In March 2015, Kennedy was issued with an infraction notice for possession and use of banned testosterone-based substances. In January 2016, Kennedy was suspended for two years and nine months for breaching the National Rugby League's anti-doping policy for:
attempted use of selective androgen receptor modulators (SARMS S22); attempted use of growth hormone; attempted use of chorionic gonadotrophin and attempted use of insulin.

==Representative career==
Kennedy captained the 2007 Australian Schoolboys team, with future NRL players such as Daniel Mortimer, Kieran Foran, Jake Friend, Andrew McCullough and Kevin Proctor on an undefeated tour of New Zealand.
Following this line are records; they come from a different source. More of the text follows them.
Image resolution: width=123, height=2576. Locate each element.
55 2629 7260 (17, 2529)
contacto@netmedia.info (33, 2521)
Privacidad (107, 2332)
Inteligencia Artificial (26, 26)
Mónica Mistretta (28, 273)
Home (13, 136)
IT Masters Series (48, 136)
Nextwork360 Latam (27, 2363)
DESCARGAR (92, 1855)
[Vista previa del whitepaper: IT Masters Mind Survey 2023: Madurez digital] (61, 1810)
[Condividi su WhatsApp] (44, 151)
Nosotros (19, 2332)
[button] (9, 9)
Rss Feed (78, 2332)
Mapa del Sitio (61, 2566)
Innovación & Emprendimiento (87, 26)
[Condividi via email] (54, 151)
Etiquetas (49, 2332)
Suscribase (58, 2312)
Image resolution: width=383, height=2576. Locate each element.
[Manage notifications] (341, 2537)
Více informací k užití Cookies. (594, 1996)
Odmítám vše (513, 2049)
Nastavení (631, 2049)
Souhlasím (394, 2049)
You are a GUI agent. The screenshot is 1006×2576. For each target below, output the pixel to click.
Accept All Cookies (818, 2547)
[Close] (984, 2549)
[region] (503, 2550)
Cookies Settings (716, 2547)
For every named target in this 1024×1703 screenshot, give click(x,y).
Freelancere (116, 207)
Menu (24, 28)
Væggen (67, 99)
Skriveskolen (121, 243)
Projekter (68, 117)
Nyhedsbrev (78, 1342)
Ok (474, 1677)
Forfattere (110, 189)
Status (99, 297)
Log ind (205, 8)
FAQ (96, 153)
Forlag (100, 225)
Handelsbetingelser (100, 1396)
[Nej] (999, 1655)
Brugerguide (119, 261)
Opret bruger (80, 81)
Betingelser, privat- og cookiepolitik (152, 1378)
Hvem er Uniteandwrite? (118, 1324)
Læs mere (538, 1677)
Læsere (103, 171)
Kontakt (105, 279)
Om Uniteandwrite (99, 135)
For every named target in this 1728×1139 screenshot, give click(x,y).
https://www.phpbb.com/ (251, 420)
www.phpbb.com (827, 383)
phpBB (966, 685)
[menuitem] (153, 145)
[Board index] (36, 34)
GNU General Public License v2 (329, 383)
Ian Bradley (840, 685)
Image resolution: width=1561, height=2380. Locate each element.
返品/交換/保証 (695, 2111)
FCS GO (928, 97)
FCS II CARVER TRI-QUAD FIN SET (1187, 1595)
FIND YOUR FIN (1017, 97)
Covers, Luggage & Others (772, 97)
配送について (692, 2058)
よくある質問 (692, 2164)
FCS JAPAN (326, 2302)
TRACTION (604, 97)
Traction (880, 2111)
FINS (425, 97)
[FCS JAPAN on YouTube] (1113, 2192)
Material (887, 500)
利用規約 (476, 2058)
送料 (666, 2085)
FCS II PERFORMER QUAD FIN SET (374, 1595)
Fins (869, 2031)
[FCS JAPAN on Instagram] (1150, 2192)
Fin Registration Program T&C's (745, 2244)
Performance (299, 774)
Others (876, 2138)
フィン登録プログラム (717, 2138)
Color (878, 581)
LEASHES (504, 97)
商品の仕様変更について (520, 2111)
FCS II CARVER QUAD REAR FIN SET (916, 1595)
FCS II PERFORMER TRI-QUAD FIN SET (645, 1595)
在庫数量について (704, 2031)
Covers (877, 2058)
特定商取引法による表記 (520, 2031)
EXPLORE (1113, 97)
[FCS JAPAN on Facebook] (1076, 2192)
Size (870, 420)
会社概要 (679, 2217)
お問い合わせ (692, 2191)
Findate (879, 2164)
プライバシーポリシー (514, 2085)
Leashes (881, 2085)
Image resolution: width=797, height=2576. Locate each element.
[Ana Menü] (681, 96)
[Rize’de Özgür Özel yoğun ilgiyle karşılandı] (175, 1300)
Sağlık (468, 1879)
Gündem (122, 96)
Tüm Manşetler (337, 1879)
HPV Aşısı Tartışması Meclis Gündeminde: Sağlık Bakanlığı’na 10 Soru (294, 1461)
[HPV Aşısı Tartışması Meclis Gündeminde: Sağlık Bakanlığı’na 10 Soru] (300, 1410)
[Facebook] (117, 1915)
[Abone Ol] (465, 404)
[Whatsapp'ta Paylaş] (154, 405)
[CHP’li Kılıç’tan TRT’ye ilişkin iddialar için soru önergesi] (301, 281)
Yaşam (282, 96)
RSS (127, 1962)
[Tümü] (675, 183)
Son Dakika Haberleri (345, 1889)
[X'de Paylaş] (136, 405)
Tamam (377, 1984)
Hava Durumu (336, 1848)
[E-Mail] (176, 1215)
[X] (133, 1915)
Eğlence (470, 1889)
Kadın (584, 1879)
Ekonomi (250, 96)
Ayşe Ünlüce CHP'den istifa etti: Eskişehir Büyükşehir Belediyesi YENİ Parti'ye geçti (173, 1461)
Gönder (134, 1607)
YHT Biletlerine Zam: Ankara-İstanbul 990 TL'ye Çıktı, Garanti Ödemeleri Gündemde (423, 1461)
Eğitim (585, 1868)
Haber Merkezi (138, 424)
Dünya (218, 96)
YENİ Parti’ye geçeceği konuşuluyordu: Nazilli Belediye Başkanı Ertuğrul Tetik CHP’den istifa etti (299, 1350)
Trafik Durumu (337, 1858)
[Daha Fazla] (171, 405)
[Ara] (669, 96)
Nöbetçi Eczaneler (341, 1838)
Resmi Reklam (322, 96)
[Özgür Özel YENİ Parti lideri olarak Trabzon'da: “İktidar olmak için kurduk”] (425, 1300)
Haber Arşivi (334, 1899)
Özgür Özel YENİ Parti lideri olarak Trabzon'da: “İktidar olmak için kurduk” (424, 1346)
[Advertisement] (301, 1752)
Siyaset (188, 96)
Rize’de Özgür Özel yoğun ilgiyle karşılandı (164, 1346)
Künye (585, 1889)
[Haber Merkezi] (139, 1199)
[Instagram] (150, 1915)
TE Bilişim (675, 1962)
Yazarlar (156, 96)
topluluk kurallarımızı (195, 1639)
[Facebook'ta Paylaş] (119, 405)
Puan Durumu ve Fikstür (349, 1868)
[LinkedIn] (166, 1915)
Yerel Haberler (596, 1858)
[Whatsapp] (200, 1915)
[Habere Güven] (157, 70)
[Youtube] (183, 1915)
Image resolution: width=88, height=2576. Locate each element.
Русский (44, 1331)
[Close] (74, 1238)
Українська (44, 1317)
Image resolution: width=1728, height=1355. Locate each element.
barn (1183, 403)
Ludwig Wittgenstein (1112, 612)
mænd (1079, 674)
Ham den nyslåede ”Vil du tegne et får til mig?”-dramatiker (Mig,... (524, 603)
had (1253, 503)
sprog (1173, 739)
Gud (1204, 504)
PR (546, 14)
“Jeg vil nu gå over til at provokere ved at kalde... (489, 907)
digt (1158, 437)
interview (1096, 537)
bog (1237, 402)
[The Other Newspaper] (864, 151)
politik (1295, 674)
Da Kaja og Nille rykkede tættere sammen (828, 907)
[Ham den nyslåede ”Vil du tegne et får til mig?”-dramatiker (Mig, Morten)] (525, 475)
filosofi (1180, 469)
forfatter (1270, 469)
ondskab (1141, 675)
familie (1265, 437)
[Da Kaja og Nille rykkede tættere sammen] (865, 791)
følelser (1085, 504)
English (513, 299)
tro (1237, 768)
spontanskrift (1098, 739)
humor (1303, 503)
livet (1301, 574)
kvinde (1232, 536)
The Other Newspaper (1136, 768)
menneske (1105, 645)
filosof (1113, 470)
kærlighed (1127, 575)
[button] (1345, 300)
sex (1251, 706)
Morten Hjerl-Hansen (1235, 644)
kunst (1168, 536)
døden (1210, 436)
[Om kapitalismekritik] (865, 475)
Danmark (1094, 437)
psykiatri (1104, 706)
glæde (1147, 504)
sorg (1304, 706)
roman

Kennedy's State of Origin eligibility was a big talking point after an impressive showing against the Wests Tigers in Round 4 of the 2011 season. After the match Kennedy stated that he "bleeds maroon" and declared himself eligible for Queensland This caused an uproar from NSWRL officials who believed Kennedy (who was born in Lismore, New South Wales) was not eligible for Queensland.

This was proven not to be the case as Kennedy had moved to Queensland as a 10-year-old and played all his junior footy at Norths Ipswich, represented Queensland Under 17's and attended Ipswich Grammar School before signing with the Roosters in 2006 and playing for Matraville High School for one year in 2007. Kennedy was also selected to be a part of the 2011 Emerging Queensland Origin Squad in late December 2010.

In 2013 Kennedy was picked as Queensland's 18th man in game two of the series.

==Personal life==
Kennedy is currently the owner of Snake Ranch, one of the largest reptile breeding facilities in Australia.

In March 2017, Kennedy was arrested over involvement in an international wildlife smuggling ring. The Australian Federal Police found large amounts of cash and a number of reptiles at his home in Bondi. He was issued with fresh charges relating to his involvement in the cruel wildlife smuggling syndicate and appeared before a committal hearing in September.

In 2018, Kennedy pleaded guilty to six offences including attempting to export shingleback lizards to Sweden, importing alligator snapping turtles and neotropical stingrays from Thailand, and illegally possessing two pythons at his Sydney home. In October 2019 Kennedy was jailed for four years for wildlife smuggling after an appeal court ruled a good-behaviour bond wasn't a tough enough penalty.